Contrer et prévenir les abus spirituels
«Il y a trente ans, c’était passé sous silence. Aujourd’hui les Églises prennent les choses au sérieux», souligne une victime suisse dont les cas d’abus sur ses enfants ont finalement été reconnus après des années de combat.
Pour Jean-François Mayer, historien et spécialiste des mouvements religieux contemporains, l’expression de ces abus de pouvoir et de faiblesse, identifiés chez les évangéliques, est l’expression beaucoup plus large de ce qui se joue au sein de diverses religions et sensibilités chrétiennes. «Je suis frappé de constater qu’en moins de vingt ans, les cas d’emprise et de manipulation sur le plan spirituel se soient autant multipliés, des bouddhistes aux catholiques les plus réputés», explique-t-il. Un prélude parfois à la transgression plus grave d’abus sexuels.

____

## [Énoncé]
Poursuivez le texte sur les abus spirituels à partir de sa dernière phrase.

____

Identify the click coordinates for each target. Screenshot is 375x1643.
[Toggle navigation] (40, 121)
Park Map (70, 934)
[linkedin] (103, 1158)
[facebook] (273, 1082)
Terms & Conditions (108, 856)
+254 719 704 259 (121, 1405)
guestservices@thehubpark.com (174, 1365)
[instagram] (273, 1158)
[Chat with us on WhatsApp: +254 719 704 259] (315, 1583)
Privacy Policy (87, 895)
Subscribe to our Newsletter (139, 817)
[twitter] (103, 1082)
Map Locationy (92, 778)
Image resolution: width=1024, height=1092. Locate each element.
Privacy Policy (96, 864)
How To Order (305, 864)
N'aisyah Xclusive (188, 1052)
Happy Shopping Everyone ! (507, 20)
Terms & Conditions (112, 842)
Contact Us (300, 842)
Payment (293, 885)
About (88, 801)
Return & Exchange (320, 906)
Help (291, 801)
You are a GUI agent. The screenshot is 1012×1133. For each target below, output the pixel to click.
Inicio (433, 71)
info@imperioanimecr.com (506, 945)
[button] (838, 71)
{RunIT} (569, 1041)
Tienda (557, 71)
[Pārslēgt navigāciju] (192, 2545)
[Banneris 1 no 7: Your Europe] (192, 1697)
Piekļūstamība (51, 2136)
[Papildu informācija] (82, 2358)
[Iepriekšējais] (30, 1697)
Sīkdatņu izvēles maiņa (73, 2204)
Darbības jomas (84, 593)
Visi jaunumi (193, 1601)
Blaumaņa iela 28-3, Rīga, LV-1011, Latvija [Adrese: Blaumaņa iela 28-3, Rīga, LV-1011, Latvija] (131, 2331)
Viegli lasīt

____

## [Résultat]
«Les dérives dans l’exercice d’un mouvement spirituel atteignent toutes les traditions. La question est: quel peut être le rôle des institutions? On a les diocèses, les congrégations. Je partais du principe qu’elles pouvaient y mettre un terme chez les catholiques dernièrement, mais le contrôle n’a pas fonctionné», poursuit l’historien.
Encadrer plutôt que contrôler
Doit-il être question de «contrôle»? Son analyse le conduit à souligner combien les organisations faîtières deviennent certes plus sensibles à ces questions mais restent encore peu engagées sur ce sujet. «En terrain évangélique, je pense au rôle que devraient jouer les organisations faîtières, non pas un rôle d’autorité, mais d’orientation et d’encadrement, attirant l’attention sur certains de leurs membres et autres groupes», souligne Jean-François Mayer.
«Je trouve intéressant d’analyser le fonctionnement du Conseil national des évangéliques de France (CNEF) et du Réseau évangélique suisse (RES), au-delà de leur rôle de représentation. Qu’on le veuille ou non, ils exercent un rôle de régulation et d’identification de problèmes potentiels. Ce peut être un levier positif dans un monde évangélique fragmenté, où peuvent surgir des figures charismatiques qui s’imposent comme références», appuie-t-il.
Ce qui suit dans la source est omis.